CCH: Tenemos un gran respeto por el trabajo que hacen otros Poderes del Estado.
¿Qué opina de la recomendación de Comisión Legislativa en cuanto a la Sala Tercera?
CCH: Le puedo decir con total transparencia que antes de que el dictamen se diera a conocer, ya la Corte había iniciado el procedimiento.
Propiamente sobre gobierno judicial, ¿qué acciones ha emprendido para propiciar una justicia más ágil?
CCH: Iniciamos el trabajo en una de las materias con mayor volumen como lo es la materia penal. Como le indiqué al inicio de esta entrevista, la jurisdicción penal tiene que mejorar y dar un servicio de calidad.
Durante el segundo semestre del 2017, un equipo de trabajo elaboró un mapeo a nivel nacional de las causas más antiguas, los motivos por las que no se resuelven y su pronto trámite.
Igualmente arrancamos con el proyecto de estandarización de agendas de señalamiento en todos los Tribunales Penales del país, con lo que homogeneizamos la forma de establecer los juicios, para mejorar la organización del despacho, aumentando la cantidad de debates señalados y lograr reducir las suspensiones, excepto por causas mayores. El compromiso de los jueces y juezas penales en esta iniciativa ha sido fundamental.
¿Cuáles han sido las prioridades de trabajo durante este año 2017?
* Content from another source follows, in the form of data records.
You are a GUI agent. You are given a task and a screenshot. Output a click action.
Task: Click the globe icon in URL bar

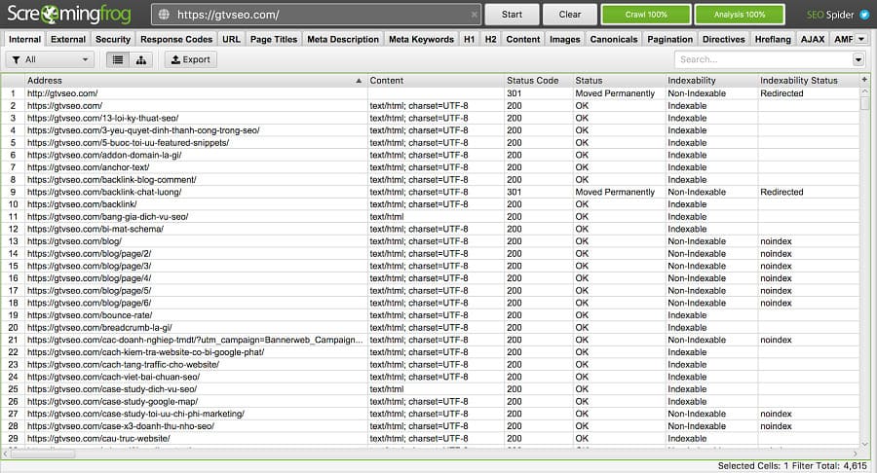click(x=165, y=15)
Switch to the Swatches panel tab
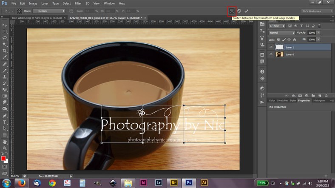Image resolution: width=335 pixels, height=188 pixels. point(282,100)
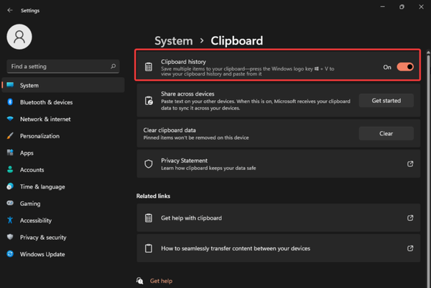The image size is (431, 288).
Task: Open Time & language settings
Action: click(42, 186)
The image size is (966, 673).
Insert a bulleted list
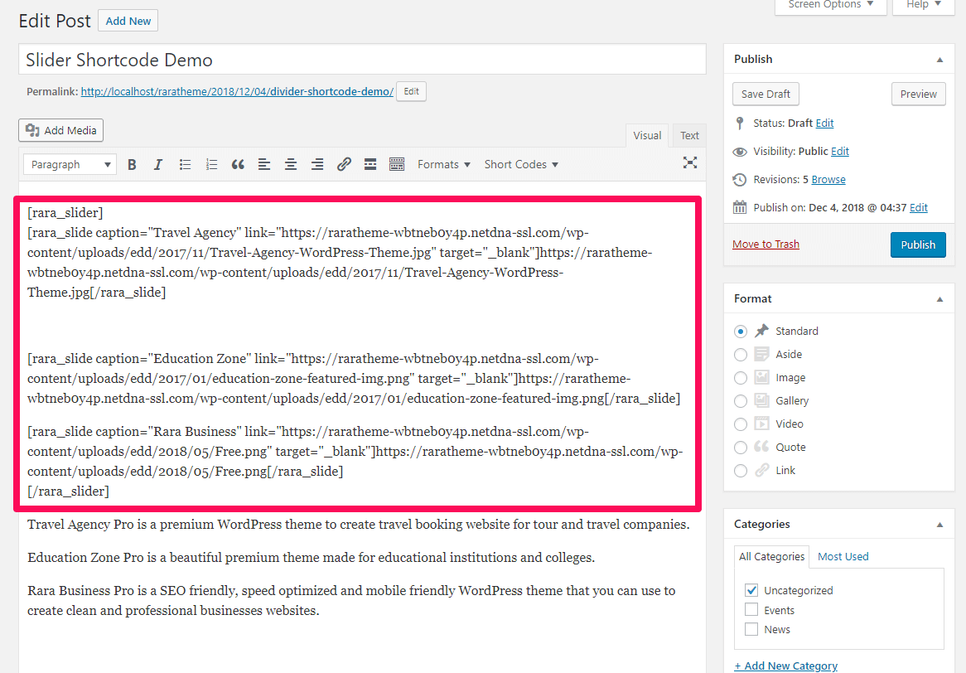[x=185, y=164]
CCH: Nos correspondió asumir la implementación de las reformas procesales en materia laboral y civil. Su puesta en funciones requirió de un esfuerzo presupuestario importante y eso fue considerado por la Asamblea Legislativa y el Poder Ejecutivo.
Los nuevos procedimientos vienen a darle una forma distinta de hacer justicia laboral y civil y sus réditos se visualizarán a partir de procesos más cortos y resoluciones ágiles.
Nos corresponde darle impulso a reformas legales en otras materias, que también demandan una justicia pronta, como en agrario y familia.
¿Desde qué áreas el Poder Judicial apuesta por la transparencia y el combate a la corrupción?
CCH: El fortalecimiento de los órganos disciplinarios de la institución. La reestructuración del Tribunal de la Inspección Judicial, orientada a hacer más eficiente su labor y acortar los tiempos de resolución. Esto es una prioridad para esta Presidencia así como el combate a la corrupción es prioritario para el país.
¿La mejora de los servicios judiciales hacia donde se orienta?
CCH: En el Poder Judicial hemos apostado al desarrollo de las tecnologías, de cara a atender las necesidades de las personas usuarias y brindando un mayor acceso a la información que les interesa.
Contamos con una página web con información pública diversa, así como una aplicación móvil que permite tener un mayor control de los procesos que se tramitan, así como acceso a diversos servicios judiciales con solo un clic.
Tratamos de facilitar las gestiones de las personas usuarias desde la tecnología, mediante sistemas de gestión en línea, que no requiere el desplazamiento de las personas hasta los despachos judiciales a conocer el avance de sus asuntos.
A lo interno hemos logrado cerrar la brecha digital y contar con todos los despachos judiciales integrados y con igual desarrollo tecnológico. Esto redundará significativamente en un mejor servicio de administración de justicia.
¿Qué grado de efectividad tendrá el trabajo en las reformas urgentes que demanda el Poder Judicial?
CCH: El compromiso de las y los magistrados que integran Corte Plena ha sido vital. Hemos integrado grupos de trabajo muy activos, cuyos productos se han ido concretando y ya algunos iniciaron su discusión en Corte Plena.
Definimos temas puntuales que impacten el funcionamiento de la institución como el establecimiento de la carrera fiscal y de la Defensa Pública y cambios en la carrera judicial, regulación de normas de conducta de las personas funcionarias judiciales, evaluación del desempeño, propuestas en la forma de elección de magistrados, reforzamiento de la materia disciplinaria interna, el impulso de la participación ciudadana dentro del Gobierno Judicial, reformas penales y análisis en las funciones de Corte Plena.
En muchos de estos temas el Poder Judicial ya venía trabajado en años anteriores y las estamos retomando para concretarlas en acciones.